Understanding the Ocean: from a surfer’s perspective

A basic course explaining where the waves come from and why, no previous knowledge required

Taught by:  Tony Butt

Next venue and dates Watch this space for more details

Who is it for? 
Surfers and other coastal water-users, particularly those with no previous mathematical or scientific qualifications

What would you get out of it?  
An insight into where the waves come from, what happens to them as they travel towards the coast and why they are the way they are when we surf them, in addition to some knowledge into how to read weather charts, how wave-forecasting models work and how to make the best of the forecasting resources.  The course does not lead to an academic qualification of any sort and there are no exams or certificates at the end.


Number of places 
Minimum 30, maximum 50.

Six hours, over one day, two consecutive evenings or any other format that suits.

So far, the course has been run with great success in Spain, England, Ireland and South Africa.  

Some comments:

The course was really interesting, taught in a friendly and professional way.  Tony is highly qualified and explains everything really clearly.  The course is very practical – it teaches you stuff that you can apply like how to interpret all those symbols and weather charts and how to predict the surf.

One thing that stood out was the teacher’s positive attitude – he explained all the difficult concepts really clearly and made the classes fun.

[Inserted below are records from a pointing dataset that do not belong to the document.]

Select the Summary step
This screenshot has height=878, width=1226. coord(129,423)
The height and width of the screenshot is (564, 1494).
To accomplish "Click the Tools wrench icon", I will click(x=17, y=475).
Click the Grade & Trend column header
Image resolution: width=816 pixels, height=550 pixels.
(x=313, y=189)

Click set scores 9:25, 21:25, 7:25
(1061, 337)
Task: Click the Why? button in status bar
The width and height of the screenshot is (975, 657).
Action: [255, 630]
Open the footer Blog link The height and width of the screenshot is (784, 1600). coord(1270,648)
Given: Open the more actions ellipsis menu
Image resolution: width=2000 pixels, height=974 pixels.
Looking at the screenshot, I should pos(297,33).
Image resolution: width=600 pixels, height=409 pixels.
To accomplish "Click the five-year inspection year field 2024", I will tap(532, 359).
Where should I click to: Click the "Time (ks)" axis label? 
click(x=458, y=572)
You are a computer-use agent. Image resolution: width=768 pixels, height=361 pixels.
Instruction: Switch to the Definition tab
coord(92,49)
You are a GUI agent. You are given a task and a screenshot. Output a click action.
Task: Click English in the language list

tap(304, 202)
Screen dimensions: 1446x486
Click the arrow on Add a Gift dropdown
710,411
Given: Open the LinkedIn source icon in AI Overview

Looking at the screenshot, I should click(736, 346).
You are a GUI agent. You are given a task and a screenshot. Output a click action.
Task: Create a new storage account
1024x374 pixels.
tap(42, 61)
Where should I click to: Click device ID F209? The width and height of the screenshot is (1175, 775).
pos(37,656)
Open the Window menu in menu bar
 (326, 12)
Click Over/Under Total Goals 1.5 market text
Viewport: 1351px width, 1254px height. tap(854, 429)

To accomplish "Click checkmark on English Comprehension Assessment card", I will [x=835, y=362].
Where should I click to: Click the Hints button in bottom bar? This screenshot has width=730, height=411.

Tony’s explanations, with lots of simple-to-understand diagrams and practical examples, with close attention to the audience’s needs, made everything easy to understand despite the complexity of the subject.

Approximate content

One hour per subject including questions and practical examples

1. Introduction and basic concepts
  • Intro to the course
  • Anatomy of a wave
  • Weather charts
  • Where do waves come from?
  • The Coriolis force

2. Generation of waves on the ocean surface
  • The wind around a low pressure
  • Growth of waves from a flat sea
  • Growth from a sea already containing waves
  • Limiting factors

3. Propagation of free-travelling swell
  • Difference between windsea and swell
  • Wave speed in deep water
  • Dispersion
  • The formation of wave groups

4. When the waves approach the coast
  • Wave velocity in shallow water
  • Refraction
  • Wave shoaling and height transformation
  • Wave breaking

5. History of wave forecasting
  • What did we do before the internet?
  • Development of numerical wave models
  • Surf forecasting and professional wave forecasting join up

6. Practical wave forecasting
  • Significant wave height and period
  • Surf forecasting websites: limitations
  • How can we improve on the basic forecasts?
  • Case studies and practical examples

Tony Butt has a PhD in Physical Oceanography and worked part time with the Coastal Processes Research Group at the University of Plymouth for about ten years. He now makes a meagre living writing about waves and the coastal environment for the non-scientific audience.  He has had a regular column in the Surfers Path magazine since its foundation in 1997 and has published hundreds of other articles on waves and the coastal environment. He is the author of Surf Science: an Introduction to Waves for Surfing (2014) and The Surfers Guide to Waves, Coasts and Climates (2009), in addition to numerous chapters, forewords and contributions to other books.

He also works with NGOs like Surfers Against Sewage and Save the Waves, trying to convince 
people that the coastline is one of the most delicate and poorly-understood parts of Nature, and that the more we interfere with it, the more problems it will cause us.

Tony has surfed hundreds of different spots around the world, and in the last 20 years or so become a respected big-wave surfer. He dislikes crowds, contests, towsurfing and the intrusion of greed and materialism into the world of surfing.  Despite that, he has been invited to several international big-wave events, including the Big Wave Africa contest at Dungeons and being pre-selected for the Eddie Aikau.  He has also appeared in several UK and international television documentaries on big-wave surfing.

He lives most of the year in a forgotten corner of Northwest Spain, where he has recently been pioneering a couple of new big-wave spots. He makes one long-haul flight a year, to spend the southern winter in Cape Town, South Africa.